King of the 'Bahn
It was last week when I was at work and was asked to provide a new car to give content for the news section and my mind was drawn to a specific genre
The super saloon has always intrigued me so my mind immediately took me to the new BMW M5. When I first saw the leaked pictures, I must be honest, my first thought was "it kinda looks like the current M5, what's new then?" It was only once I read the details and noticed this was the first M5 to be fitted with BMW's X-drive system, but more on this later.
My first introduction to my love-affair with these rarebreeds, and cars in general, was in my parents' 1989 Vauxhall Carlton GSi. It was the 3.0 12v model and pulled like a train in any gear, it was a tremendous car and many a tear were shed when it finally came time to say goodbye. It was an odd choice becuase the family car was previously a granada [shudders] which in my opinion is just a car.
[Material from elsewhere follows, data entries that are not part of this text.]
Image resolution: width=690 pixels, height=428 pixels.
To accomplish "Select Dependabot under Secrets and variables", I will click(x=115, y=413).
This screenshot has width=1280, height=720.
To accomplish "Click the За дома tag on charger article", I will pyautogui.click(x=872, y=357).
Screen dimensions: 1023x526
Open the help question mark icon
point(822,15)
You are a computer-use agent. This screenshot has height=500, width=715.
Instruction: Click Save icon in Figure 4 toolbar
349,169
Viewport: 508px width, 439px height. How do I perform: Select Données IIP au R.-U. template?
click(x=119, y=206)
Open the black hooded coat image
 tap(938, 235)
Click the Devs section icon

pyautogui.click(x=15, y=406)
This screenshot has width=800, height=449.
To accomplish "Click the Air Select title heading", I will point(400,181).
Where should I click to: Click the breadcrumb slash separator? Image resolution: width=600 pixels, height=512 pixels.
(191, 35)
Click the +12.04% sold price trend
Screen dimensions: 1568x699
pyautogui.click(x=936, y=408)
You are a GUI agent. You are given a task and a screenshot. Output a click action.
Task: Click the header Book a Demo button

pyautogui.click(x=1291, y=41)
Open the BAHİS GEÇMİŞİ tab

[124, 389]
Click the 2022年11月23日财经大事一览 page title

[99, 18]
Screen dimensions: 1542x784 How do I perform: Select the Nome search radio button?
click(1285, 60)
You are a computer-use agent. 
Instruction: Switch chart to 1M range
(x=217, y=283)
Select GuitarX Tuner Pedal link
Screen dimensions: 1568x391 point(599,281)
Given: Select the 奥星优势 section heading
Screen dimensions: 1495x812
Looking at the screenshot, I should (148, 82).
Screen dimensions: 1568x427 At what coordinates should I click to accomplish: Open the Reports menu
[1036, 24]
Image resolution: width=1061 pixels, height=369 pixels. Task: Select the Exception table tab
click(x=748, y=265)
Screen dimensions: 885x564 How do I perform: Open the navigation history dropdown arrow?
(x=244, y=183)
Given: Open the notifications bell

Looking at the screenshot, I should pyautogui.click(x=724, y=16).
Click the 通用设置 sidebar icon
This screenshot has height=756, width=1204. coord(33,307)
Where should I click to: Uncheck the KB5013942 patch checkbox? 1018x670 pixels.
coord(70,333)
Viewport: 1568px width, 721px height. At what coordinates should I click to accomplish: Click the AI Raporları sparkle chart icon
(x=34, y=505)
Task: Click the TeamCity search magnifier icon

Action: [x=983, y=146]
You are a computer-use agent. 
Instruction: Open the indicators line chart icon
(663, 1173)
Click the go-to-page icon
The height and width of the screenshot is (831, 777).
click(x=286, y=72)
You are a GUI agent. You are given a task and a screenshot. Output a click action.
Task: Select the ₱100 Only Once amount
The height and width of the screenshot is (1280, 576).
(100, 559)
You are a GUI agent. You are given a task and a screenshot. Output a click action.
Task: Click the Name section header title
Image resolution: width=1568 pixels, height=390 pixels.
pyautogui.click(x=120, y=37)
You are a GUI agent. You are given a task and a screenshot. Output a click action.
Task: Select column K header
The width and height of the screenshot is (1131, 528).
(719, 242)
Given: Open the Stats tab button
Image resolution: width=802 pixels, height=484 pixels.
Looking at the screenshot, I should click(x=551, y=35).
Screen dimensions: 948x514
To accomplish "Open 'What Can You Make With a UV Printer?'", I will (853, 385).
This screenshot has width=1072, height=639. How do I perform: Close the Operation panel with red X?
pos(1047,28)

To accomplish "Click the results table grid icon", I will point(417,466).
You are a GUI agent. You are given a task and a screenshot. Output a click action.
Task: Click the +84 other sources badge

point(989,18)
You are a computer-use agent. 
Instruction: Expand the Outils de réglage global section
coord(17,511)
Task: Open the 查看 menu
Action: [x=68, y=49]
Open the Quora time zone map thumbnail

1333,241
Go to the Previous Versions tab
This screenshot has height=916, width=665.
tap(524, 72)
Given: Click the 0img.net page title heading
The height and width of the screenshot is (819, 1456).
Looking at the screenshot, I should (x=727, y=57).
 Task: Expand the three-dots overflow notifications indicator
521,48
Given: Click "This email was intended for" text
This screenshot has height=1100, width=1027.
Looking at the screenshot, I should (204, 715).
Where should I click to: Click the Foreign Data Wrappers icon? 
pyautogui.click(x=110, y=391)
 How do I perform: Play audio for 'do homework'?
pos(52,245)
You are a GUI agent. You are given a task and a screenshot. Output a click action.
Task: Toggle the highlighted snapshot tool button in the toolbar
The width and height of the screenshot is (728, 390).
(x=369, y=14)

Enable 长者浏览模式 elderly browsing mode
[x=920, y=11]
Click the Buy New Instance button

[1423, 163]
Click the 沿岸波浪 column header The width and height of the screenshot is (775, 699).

You could therefore imagine my relief when we got the Carlton.
Once this was gone, my dad had the fast saloon bug and, after test-driving a BMW 535i and a Vauxhall Omega MV6, settled for a Vauxhall Senator, a 1993 luxury model fitted with mod-cons that by today's standards are considered pretty special. My mum couldn't stand the thing because of the 'love it or hate it' grille, but once that was painted black to suit the body, she was happy. The day we picked it up we went for a blast and what I thought was fast was re-confirmed. This was in essence the same engine but a 24v, meaning it had less low-down grunt but, once the Ram-air opened at 4,000 rpm all hell broke loose and hit the dizzying hights of 70mph... cough cough.....ish. This was all good and well, but there was always word mentioned of a fabled beast which was always slightly out of reach and merely whispering the name of it can cause people to faint and all funny, the illusive Lotus Carlton, ooooohhhhhh.
In 1991, Vauxhall decided to give a 24v Carlton Gsi to the boys at Lotus who boared the engine out to a 3.6ltr and strapped on a couple of turbo's. The outcome meant 377bhp, 0-60 in 5.1 second and a top speed in excess of 175mph, in a family saloon. My first experience of this was on the way to a car show when a friend turned up in one and before he'd finished asking me and my brother if we wanted a ride, we were strapped in and ready to go. It didn't disappoint. I was also fortunate 170 on a track day in one, shooting past pretty much everything except an Ultima GTR, not bad.
However, at this point I was entering my teens and a little known car company called BMW (ok, so they're pretty popular but it sounds more dramatic that way) released their latest M5, again a family saloon, with a 5.0ltr V10 powerplant. I must admit, the Lotus' reign was shaken,but it took BMW 13 years to sway me. The sound of a V10 is synonymous with the likes of Formula 1 cars and the widow-making Porsche Carrera GT, not a family saloon! And that's the point I'm trying to make, I'm sure the 535d is hardly a slouch, has good range and can take you & your 4 favourite friends anywhere in reasonable time, but someone's worn their silly pantes to work one day and has decided that what we need to to take our 4 favourite friends anywhere a bit quicker and in a cloud of smoke.
This Lunacy began for BMW in 1985 when their Procar M1 flopped and they decided to chuck the 3.5ltr straight six into a 5 series, giving birth to the M5. Over the years the styling has changed a bit, as has the engine, but the basic layout has been the same, engine in the front, rear wheel drive, big boot and Manual transmission.
However, in the M5's eighth guise, X-drive has been adopted, this might seem a bit out of character until you read the spec sheet. This thing will do 0-62 mph in 3.6 seconds. To put that into persective, in 2003 the Holy Trinity if Hypercars were the Ferrari Enzo, Porsche Carrera GT and Mercedes McLaren SLR. The new M5 will hit 62mph quicker than the latter. That's mental. Talking of firsts, it's also the first M5 to only offer a twin clutch 'box, good for the lights but is that what it's really about? In my opinion, nothing beats the raw feel of a manual gearbox, and as times go on in seems to be a dying breed. That's a conversation for another day but I surely hope it hasn't damaged the feel of the super saloon.
Fast saloons will always have a place in my heart, and one day I hope, on the driveway. But for now they'll always be Kings of the Autobahn. Keep it up boys!